Thomas felt very productive at the end of his work day. He had crammed in 6 meetings, and rushed through a myriad of tasks and phone calls and gotten them done before heading for the gym. He felt really good about himself. He was the guy that knew exactly what was going on in the business, and without his input the business would be lost. That is why he had not taken a vacation in 4 years. The business simply could not function without him! However, Thomas did not mind, because he thought that the faster his pace of life, the more value he had as a person. Thus he desperately tried to cram as much as possible into his days.
Unfortunately Thomas confused being busy with being productive. He had lost sight of the business goals, and as a manager, had forgotten that his task should have been facilitating the workflow instead of actually doing the work himself.
Ralph Keyes stated that: “Only by stepping back can we spot … how addictive it is to be rushed and busy. … Business can keep us from having to reflect, risk intimacy, or face the void. … We’re never forced to ask ourselves what really matters.
Ernie J Zelinski, in his book titled The Joy of Not Working, defines peak performers and workaholics this way:
A peak performer (ie. someone who is productive) is someone who…
- Works regular hours
- Has defined goals
- Delegates as much as possible
- Has many interests outside of work
- Takes and enjoys vacations
- Has deep friendships outside of work
- Minimizes conversation about work matters
- Can enjoy “goofing off.”
- Feels life is a celebration.
A workaholic, on the other hand, is someone who…
- Works long hours
- Has no defined goals (works simply for the sake of working)

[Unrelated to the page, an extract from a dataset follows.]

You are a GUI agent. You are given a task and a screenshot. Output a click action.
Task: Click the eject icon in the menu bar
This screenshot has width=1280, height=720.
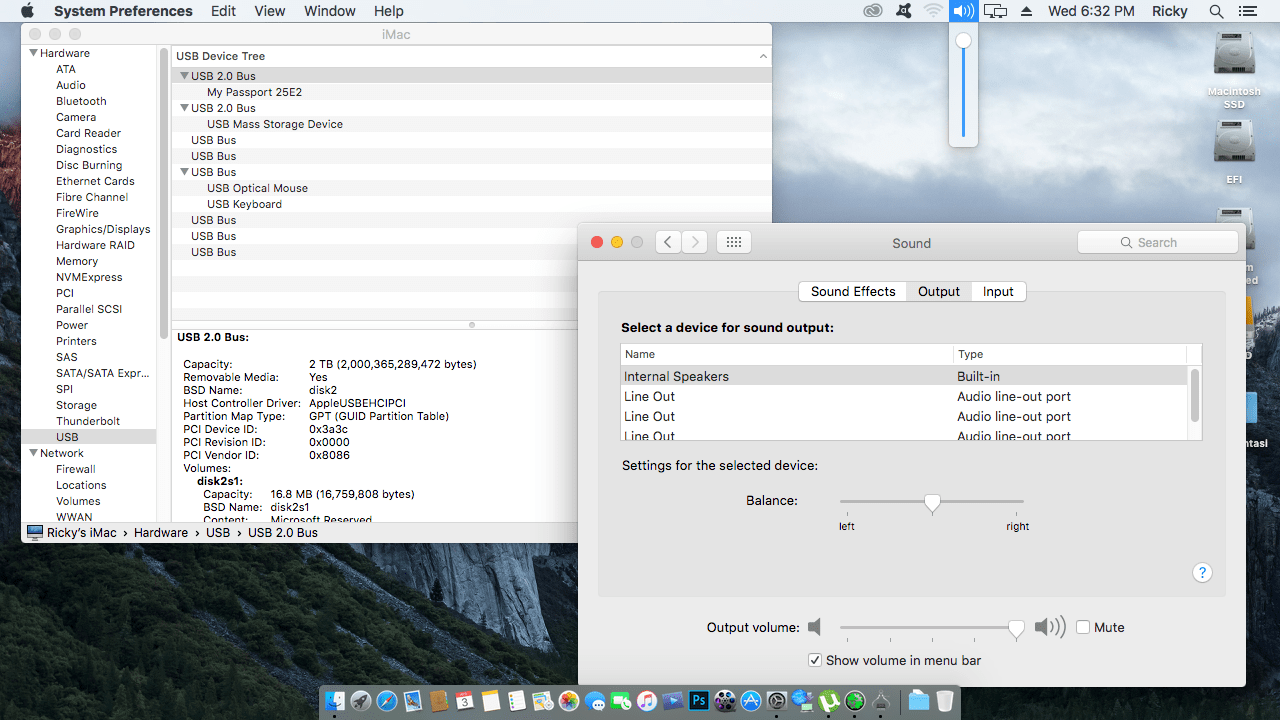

- Cannot delegate work to others
- Has no interest outside of work
- Misses vacations to work
- Always talks about work matters
- Is always busy doing something
- Feels life is difficult.
Unfortunately for Thomas, a year later his company hit the rocks. No amount of blind activity could save it from disaster. What a pity he had not taken to heart the words of Plato: In order to seek one’s own direction, one must simplify the mechanics of ordinary, everyday life.